##### Data #####

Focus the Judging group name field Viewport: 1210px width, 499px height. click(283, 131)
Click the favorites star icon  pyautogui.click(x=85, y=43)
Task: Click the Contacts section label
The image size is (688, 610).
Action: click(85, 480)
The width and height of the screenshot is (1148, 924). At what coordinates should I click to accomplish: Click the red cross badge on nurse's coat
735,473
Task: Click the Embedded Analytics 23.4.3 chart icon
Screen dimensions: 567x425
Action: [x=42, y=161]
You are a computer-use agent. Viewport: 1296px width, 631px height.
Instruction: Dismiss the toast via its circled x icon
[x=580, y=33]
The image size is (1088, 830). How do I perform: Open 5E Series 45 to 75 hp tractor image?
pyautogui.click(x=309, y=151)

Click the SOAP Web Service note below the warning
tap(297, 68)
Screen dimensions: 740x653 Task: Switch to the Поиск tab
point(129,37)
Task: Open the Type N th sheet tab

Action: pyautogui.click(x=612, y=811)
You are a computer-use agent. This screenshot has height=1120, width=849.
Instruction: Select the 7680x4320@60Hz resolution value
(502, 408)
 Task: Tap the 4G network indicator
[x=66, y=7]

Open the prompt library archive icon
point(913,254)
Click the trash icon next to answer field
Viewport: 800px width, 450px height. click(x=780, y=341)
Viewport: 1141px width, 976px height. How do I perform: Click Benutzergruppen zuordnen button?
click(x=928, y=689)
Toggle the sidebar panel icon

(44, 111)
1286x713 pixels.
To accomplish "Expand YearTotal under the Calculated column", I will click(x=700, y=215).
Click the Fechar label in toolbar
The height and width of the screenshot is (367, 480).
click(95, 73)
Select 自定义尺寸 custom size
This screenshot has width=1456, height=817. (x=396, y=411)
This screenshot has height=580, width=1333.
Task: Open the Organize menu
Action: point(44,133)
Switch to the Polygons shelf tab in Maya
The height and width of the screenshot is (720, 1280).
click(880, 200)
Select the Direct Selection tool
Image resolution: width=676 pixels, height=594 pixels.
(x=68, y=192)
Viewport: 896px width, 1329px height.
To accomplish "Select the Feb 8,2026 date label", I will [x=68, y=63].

#####

Problem to work on>
The response must contain every line from the listing above in which the string "agent" appears.

Task response>
You are a computer-use agent. Viewport: 1296px width, 631px height.
You are a computer-use agent. This screenshot has height=1120, width=849.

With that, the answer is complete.